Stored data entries
----

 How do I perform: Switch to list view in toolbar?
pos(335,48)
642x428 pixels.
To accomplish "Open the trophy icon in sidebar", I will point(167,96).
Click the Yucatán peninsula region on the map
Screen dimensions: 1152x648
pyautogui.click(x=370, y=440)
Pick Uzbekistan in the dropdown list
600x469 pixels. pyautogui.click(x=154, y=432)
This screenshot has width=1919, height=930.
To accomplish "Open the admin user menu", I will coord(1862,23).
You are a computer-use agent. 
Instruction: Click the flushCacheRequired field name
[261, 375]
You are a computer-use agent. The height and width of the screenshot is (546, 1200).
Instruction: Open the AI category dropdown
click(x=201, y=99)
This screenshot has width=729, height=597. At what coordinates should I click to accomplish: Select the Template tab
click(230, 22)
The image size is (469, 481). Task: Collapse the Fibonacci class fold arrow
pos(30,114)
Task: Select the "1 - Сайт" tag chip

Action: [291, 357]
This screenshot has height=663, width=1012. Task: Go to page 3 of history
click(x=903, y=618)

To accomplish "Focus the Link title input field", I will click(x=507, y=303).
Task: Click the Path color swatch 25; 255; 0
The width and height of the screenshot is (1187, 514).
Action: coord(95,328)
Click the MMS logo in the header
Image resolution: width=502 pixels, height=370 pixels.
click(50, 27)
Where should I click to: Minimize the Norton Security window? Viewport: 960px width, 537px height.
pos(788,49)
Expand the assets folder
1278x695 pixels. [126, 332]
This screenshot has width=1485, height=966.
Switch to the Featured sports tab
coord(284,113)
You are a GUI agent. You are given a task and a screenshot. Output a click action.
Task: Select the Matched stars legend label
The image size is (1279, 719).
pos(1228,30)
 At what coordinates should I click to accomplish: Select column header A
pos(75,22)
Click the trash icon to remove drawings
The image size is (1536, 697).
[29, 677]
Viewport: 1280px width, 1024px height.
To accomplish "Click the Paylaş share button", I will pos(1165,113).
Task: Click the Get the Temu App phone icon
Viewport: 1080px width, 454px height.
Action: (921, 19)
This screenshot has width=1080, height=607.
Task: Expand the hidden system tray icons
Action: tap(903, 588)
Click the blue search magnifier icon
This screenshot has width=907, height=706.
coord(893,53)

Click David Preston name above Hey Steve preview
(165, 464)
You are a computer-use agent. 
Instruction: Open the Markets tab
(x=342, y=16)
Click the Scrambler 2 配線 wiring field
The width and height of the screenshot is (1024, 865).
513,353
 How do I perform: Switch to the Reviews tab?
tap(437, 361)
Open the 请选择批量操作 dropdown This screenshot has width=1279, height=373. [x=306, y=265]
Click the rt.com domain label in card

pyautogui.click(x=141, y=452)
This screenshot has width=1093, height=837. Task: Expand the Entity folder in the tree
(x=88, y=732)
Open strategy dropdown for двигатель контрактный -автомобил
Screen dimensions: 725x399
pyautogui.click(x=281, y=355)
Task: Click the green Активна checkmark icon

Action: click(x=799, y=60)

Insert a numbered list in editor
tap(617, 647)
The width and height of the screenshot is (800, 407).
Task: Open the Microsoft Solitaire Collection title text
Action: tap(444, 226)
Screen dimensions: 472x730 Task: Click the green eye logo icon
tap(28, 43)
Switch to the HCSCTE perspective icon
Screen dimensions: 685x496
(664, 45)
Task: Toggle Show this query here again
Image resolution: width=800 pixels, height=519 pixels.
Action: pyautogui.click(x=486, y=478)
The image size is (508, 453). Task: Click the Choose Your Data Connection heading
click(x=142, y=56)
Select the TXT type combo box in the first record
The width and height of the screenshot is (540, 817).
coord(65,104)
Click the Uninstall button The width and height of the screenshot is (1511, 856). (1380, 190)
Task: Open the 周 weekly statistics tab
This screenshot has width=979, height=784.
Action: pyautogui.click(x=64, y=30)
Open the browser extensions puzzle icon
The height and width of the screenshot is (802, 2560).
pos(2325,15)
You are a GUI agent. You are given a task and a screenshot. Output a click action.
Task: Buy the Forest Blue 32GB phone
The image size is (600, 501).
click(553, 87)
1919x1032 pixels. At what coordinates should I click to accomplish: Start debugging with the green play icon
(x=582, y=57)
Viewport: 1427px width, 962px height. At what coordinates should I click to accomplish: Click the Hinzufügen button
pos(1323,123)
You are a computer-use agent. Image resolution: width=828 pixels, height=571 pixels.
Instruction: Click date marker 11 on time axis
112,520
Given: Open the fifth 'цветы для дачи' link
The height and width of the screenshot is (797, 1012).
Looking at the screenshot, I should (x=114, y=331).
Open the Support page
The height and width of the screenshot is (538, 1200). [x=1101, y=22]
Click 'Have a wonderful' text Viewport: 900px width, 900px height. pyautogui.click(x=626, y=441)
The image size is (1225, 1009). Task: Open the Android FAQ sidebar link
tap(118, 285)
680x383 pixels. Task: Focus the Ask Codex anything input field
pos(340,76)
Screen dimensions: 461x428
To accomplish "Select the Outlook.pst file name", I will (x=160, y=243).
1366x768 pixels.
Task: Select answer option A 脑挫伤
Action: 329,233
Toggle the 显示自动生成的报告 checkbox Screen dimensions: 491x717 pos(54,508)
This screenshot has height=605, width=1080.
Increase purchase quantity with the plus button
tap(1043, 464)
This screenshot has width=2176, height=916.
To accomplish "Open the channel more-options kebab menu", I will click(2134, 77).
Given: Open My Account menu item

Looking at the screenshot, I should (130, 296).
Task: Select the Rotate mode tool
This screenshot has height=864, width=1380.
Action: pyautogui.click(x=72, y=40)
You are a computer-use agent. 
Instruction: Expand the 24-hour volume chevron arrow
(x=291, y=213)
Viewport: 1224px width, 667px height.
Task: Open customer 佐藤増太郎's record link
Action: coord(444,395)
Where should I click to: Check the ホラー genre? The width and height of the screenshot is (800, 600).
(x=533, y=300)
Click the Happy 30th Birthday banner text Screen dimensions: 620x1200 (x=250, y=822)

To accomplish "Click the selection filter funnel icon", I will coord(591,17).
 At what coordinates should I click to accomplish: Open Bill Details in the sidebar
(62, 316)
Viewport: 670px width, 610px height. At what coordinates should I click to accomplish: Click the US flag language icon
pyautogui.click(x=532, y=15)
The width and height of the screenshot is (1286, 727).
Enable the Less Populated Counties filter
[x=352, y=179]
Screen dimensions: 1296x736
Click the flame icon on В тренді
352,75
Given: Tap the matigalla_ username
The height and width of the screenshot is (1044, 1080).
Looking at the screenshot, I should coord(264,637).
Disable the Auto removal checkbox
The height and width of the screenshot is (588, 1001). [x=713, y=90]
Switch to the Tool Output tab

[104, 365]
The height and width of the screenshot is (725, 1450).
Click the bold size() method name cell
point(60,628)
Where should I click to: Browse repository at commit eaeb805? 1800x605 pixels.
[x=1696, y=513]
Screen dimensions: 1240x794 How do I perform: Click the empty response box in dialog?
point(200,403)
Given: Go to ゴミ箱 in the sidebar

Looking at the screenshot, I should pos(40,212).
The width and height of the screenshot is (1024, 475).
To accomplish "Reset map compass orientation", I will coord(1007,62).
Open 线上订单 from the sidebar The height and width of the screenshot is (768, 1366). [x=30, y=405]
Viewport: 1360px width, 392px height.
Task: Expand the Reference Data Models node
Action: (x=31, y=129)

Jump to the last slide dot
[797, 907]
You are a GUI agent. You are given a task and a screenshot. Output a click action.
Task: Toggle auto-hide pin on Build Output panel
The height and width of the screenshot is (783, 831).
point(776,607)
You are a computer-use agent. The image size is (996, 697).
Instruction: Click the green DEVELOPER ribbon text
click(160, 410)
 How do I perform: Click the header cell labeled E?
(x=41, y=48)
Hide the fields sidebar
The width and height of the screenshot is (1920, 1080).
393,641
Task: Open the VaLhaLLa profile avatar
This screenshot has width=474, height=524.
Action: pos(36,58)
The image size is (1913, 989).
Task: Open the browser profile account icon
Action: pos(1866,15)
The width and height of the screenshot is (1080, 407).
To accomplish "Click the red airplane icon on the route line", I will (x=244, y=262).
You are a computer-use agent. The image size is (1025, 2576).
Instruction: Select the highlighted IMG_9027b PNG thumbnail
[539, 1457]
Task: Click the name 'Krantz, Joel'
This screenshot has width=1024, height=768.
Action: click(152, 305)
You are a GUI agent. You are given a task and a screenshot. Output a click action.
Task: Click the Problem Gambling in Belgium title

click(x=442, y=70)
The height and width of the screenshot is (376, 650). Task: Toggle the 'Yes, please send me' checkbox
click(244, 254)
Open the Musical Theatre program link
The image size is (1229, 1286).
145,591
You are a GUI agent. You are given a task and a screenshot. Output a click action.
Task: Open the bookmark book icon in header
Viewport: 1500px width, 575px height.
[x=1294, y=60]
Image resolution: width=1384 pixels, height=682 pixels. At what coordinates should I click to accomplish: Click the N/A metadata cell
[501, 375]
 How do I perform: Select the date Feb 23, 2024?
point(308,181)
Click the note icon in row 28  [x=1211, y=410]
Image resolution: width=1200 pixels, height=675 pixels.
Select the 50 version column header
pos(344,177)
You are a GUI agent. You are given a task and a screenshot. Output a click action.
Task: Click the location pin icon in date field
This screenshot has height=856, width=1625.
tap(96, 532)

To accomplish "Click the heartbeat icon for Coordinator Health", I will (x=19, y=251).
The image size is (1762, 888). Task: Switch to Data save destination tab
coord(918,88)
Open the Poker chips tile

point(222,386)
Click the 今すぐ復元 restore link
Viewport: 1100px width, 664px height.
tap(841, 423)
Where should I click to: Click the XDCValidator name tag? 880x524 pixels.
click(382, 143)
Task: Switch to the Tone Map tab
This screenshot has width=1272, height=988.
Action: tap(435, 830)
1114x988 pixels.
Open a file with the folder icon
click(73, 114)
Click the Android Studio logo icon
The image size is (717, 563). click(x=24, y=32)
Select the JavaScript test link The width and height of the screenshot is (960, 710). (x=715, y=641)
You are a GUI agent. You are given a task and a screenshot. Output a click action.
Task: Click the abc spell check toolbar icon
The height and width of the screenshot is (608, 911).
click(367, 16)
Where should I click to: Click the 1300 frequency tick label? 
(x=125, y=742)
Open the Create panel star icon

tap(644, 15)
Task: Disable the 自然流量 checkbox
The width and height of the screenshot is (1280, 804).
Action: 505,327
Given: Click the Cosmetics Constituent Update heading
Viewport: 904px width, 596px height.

----

* Work to complete *
The line with "This screenshot has width=1272, height=988." and all lines after it through the end of the data above: write these out exactly and add nothing.

* Completed task *
This screenshot has width=1272, height=988.
Action: tap(435, 830)
1114x988 pixels.
Open a file with the folder icon
click(73, 114)
Click the Android Studio logo icon
The image size is (717, 563). click(x=24, y=32)
Select the JavaScript test link The width and height of the screenshot is (960, 710). (x=715, y=641)
You are a GUI agent. You are given a task and a screenshot. Output a click action.
Task: Click the abc spell check toolbar icon
The height and width of the screenshot is (608, 911).
click(367, 16)
Where should I click to: Click the 1300 frequency tick label? 
(x=125, y=742)
Open the Create panel star icon

tap(644, 15)
Task: Disable the 自然流量 checkbox
The width and height of the screenshot is (1280, 804).
Action: 505,327
Given: Click the Cosmetics Constituent Update heading
Viewport: 904px width, 596px height.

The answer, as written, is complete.